= PROBLEM DETAILS =
Your reply should hold only the lines from the records below where "Food" occurs.

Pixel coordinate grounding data

□ □ □ □ □

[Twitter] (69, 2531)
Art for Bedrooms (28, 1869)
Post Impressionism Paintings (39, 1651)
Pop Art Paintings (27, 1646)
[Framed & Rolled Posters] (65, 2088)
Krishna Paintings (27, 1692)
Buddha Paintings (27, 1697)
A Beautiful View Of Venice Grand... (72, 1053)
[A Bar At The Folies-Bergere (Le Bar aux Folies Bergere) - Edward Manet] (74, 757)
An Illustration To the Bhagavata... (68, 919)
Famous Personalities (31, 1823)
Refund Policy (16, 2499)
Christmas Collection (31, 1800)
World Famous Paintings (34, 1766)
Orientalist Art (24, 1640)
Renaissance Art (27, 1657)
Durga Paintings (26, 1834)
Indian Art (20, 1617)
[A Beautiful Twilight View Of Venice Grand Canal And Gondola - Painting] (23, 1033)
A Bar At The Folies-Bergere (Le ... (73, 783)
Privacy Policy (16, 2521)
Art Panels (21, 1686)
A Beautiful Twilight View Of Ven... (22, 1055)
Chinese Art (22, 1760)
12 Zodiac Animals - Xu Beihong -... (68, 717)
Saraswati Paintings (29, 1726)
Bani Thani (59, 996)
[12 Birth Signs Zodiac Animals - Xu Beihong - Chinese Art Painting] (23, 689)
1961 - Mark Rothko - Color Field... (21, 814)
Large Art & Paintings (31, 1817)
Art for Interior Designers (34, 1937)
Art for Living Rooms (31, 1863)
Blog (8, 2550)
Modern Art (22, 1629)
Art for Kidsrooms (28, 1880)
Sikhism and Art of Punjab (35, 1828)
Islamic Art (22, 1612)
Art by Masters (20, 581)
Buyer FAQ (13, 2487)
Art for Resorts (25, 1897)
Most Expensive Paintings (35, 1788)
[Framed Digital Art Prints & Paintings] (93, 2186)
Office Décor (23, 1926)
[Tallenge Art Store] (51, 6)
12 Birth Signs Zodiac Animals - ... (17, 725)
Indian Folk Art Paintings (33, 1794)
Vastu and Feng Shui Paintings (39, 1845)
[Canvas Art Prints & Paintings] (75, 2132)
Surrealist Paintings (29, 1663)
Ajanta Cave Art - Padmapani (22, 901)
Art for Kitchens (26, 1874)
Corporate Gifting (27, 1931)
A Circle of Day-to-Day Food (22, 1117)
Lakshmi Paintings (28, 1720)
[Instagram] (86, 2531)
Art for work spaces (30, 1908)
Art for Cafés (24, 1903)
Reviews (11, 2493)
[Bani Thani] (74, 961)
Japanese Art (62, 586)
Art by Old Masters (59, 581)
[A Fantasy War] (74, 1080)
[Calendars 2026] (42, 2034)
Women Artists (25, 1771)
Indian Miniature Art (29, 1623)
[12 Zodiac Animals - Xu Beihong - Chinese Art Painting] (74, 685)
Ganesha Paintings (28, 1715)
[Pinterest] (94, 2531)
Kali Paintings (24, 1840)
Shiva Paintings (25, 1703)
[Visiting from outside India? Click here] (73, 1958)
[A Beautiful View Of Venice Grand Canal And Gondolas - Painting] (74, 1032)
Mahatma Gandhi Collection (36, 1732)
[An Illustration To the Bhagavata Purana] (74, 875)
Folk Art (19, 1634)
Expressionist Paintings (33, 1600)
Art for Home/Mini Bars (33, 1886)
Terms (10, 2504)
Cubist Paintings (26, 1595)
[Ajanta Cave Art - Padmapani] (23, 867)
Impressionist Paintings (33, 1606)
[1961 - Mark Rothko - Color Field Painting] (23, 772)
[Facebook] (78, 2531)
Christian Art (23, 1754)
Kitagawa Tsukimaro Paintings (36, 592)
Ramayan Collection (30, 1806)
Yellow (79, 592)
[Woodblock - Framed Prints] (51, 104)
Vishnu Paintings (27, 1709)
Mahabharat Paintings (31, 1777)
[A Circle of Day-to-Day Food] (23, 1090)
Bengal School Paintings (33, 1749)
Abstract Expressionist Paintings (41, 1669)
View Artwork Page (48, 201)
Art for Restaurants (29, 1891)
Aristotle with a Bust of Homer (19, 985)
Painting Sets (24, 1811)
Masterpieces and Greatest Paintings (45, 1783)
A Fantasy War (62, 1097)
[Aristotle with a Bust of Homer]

□ □ □ □ □

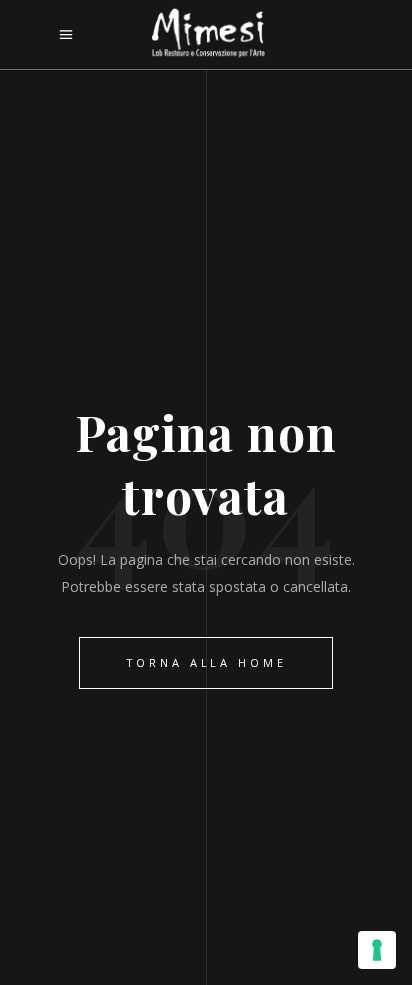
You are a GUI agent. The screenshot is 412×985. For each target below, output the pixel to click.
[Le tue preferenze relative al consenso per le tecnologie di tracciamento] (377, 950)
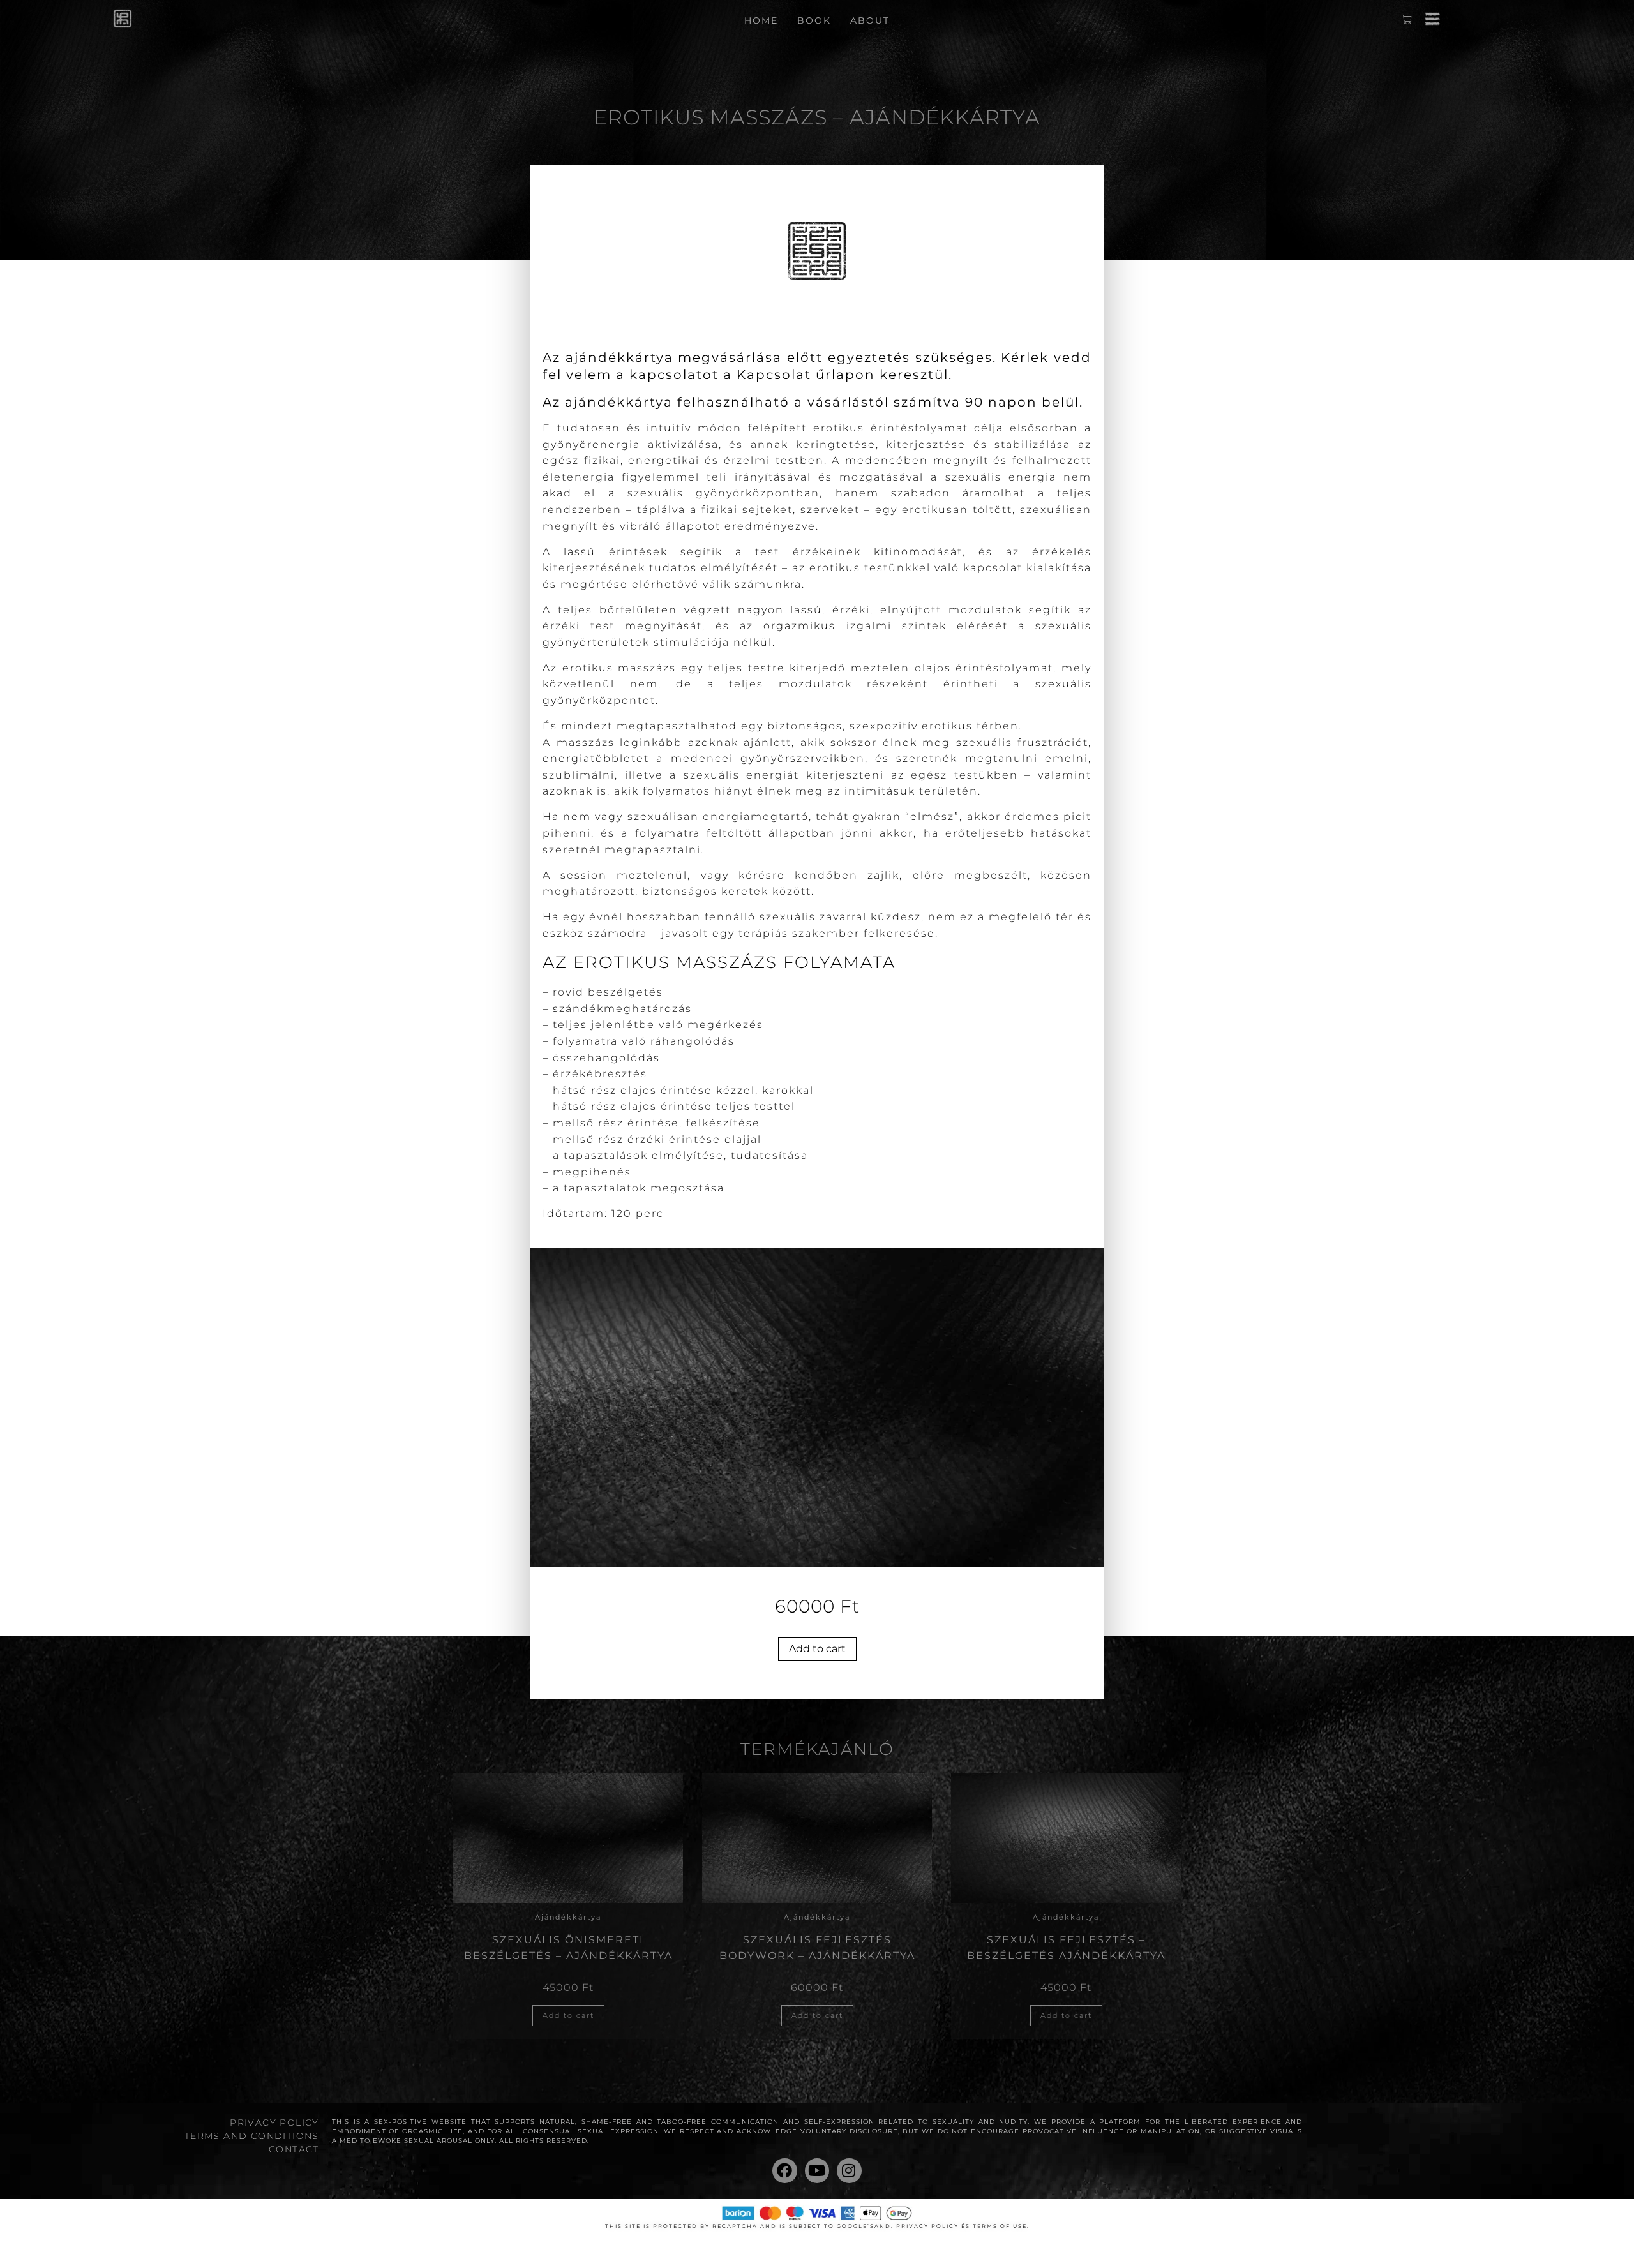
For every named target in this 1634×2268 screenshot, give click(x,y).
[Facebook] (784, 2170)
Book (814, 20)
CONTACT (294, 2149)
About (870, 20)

□ □ □ □ □

= REPLY TO THE EXERCISE =
A Circle of Day-to-Day Food (22, 1117)
[A Circle of Day-to-Day Food] (23, 1090)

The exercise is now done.